Троун выехал навстречу своим сыновьям, а те — на встречу ему. Последовали сдержанные наставительные слова. Они обнялись, после чего вернулись к своим отрядам, и разъехались — одни на север, другие на юг. У всех было тяжело на сердце, все чувствовали, что поход этот причинит новою боль.

Тяжело было на сердце и у Фалко, ведь он даже не успел попрощаться с Робиным, не успел сказать ему наставительных слов, а только лишь издали увидел его во дворе, когда все уже рассаживались по коням…

* * *

Браслав-старый, седовласый правитель Треса, был приведен в замешательство только что прогремевшей под сводами жаркого его зала речью Аргонии. Да и то не удивительно — ведь государь этот, отличавшийся в годы юности воинственным нравом, после смерти от родов жены своей усмирился, и жизнь вел едва ли не отшельническую, отдавая все решения, касающиеся государственных дел, своим советникам. В последние же годы вообще не произошло ничего значимо (так, по крайней мере, ему докладывали) — он все глубже погружался в печальный свой сон, а тут вот, в течении нескольких дней, столько всякого шума да грохота.

Он морщил и без того морщинистый лоб, и приговаривал:

— Что же ты, девица, решила провести нас потайными тропами в родной свой город?

— Да, да. — кивала Аргония. — Чем быстрее вы выйдете — тем лучше.

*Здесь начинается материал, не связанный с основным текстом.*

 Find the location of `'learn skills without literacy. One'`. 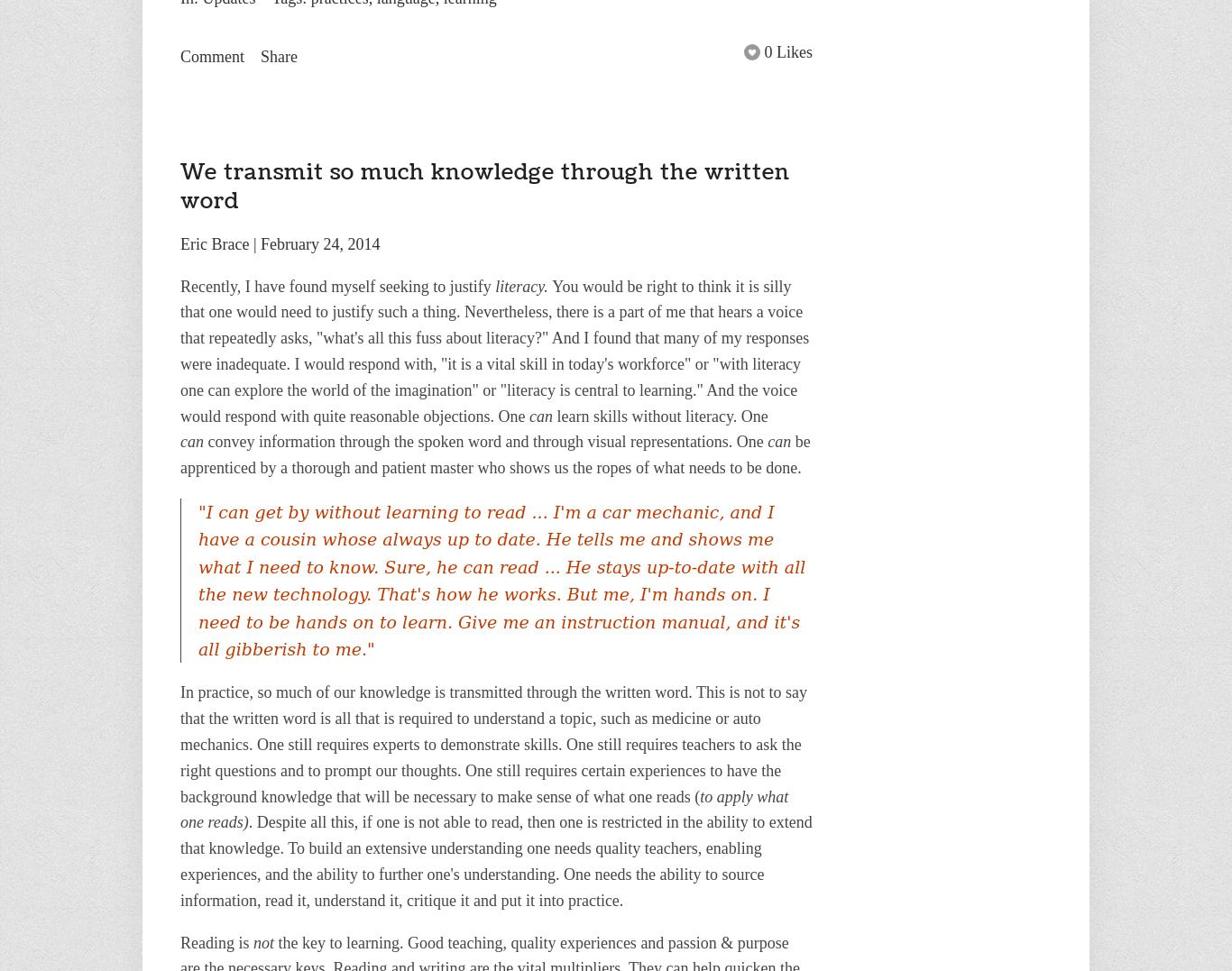

'learn skills without literacy. One' is located at coordinates (659, 415).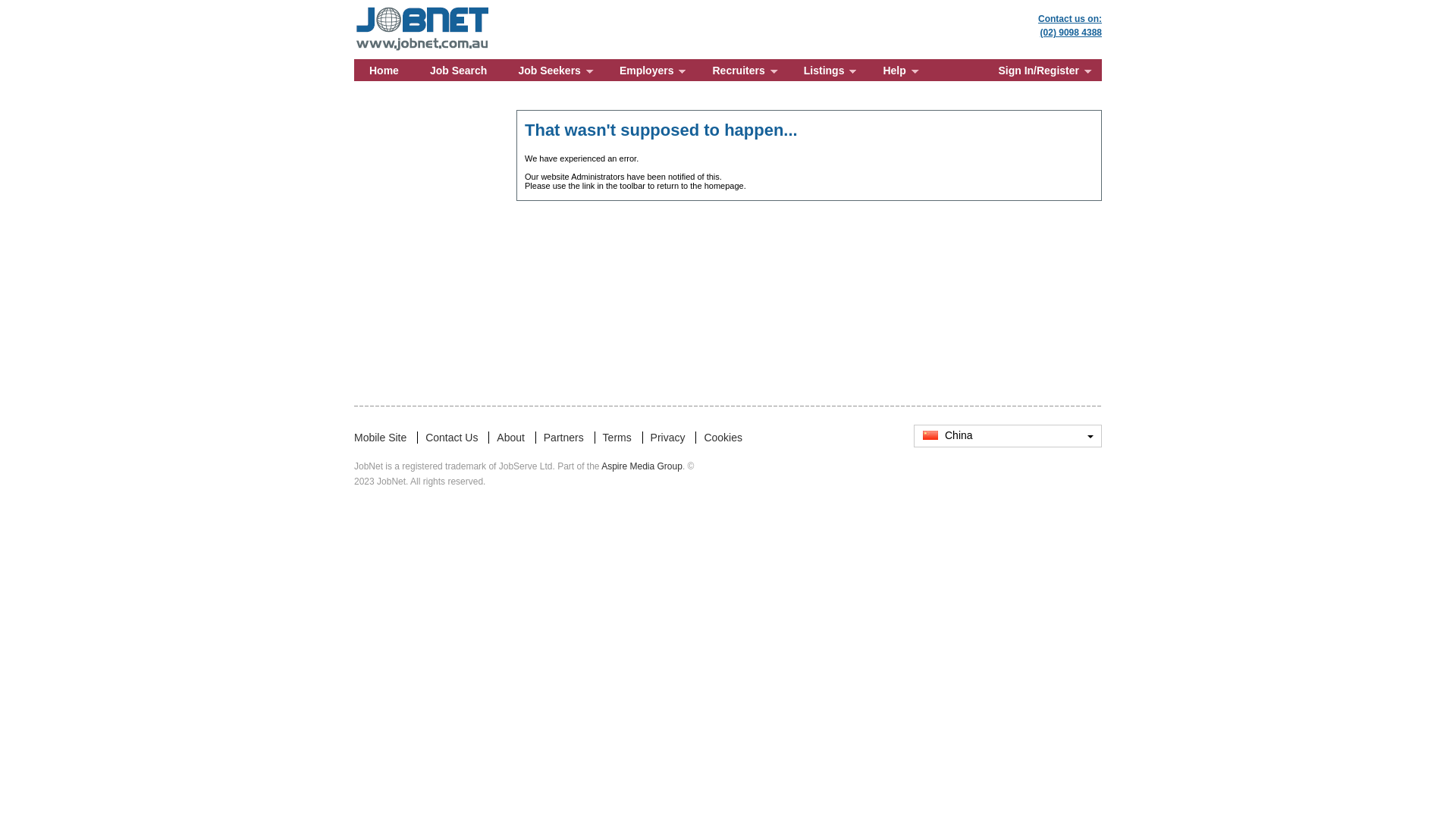 This screenshot has width=1456, height=819. What do you see at coordinates (457, 70) in the screenshot?
I see `'Job Search'` at bounding box center [457, 70].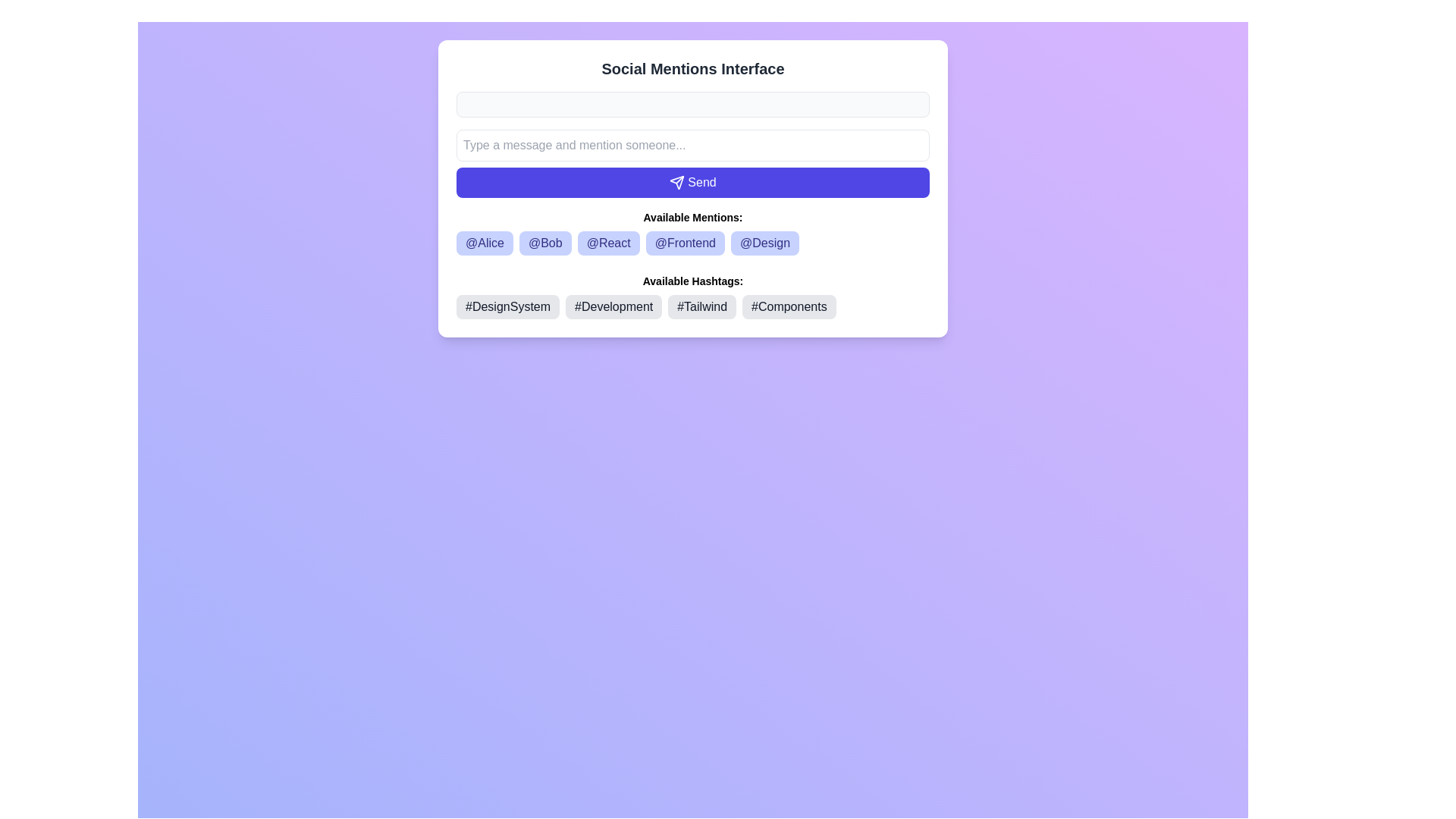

Тут выступил советник, едва ли не более древний, чем сам Браслав, но однако, с сосредоточенным выражением лица. Он произнес:

— Если ваше величество позволит, то я напомню, что Горов один из наших главных врагов, и крепость эта, насколько мне известно, до последних пор считалась непреступную. Конечно, такого предложения нам еще не доводилось слышать, и звучит оно, словно медовое угощенье эльфов — однако, подумайте — стоит ли ей доверять. Дочь государя их, известная, как неукротимая воительница, и вообще преданная своему народу, как и все они; еще вчера с такой яростью дравшаяся с нами, вдруг, в одну ночь, решила предать все…

— Довольно! — властным, королевским голосом прервала его Аргония. — Здесь нет никакой ловушки, просто мне, прошедшей ночью стало известно, что отец, братья и весь народ мой, находятся сейчас во власти одного колдуна, которого изгнать мы сможем, только таким, неожиданным нападением. Я понимаю, как это дико звучит, но, прежде всего, я хочу поставить ряд условий: со мной, по потайному ходу пойдет отряд в сто воинов, с их помощью будет захвачен дворец, а колдун скован и отнесен в темницу; я обещаюсь отговорить их, от пролития вашей крови, а, когда все выяснится — мой батюшка так вас наградит, что на многие годы каждый из воинов вашего войска забудет, что такое голод. Будет и пир, во славу примирения нашего; но, перед пиром, две наши армии объединиться, дабы отправиться на север, и освободить из темницы брата моего Варуна.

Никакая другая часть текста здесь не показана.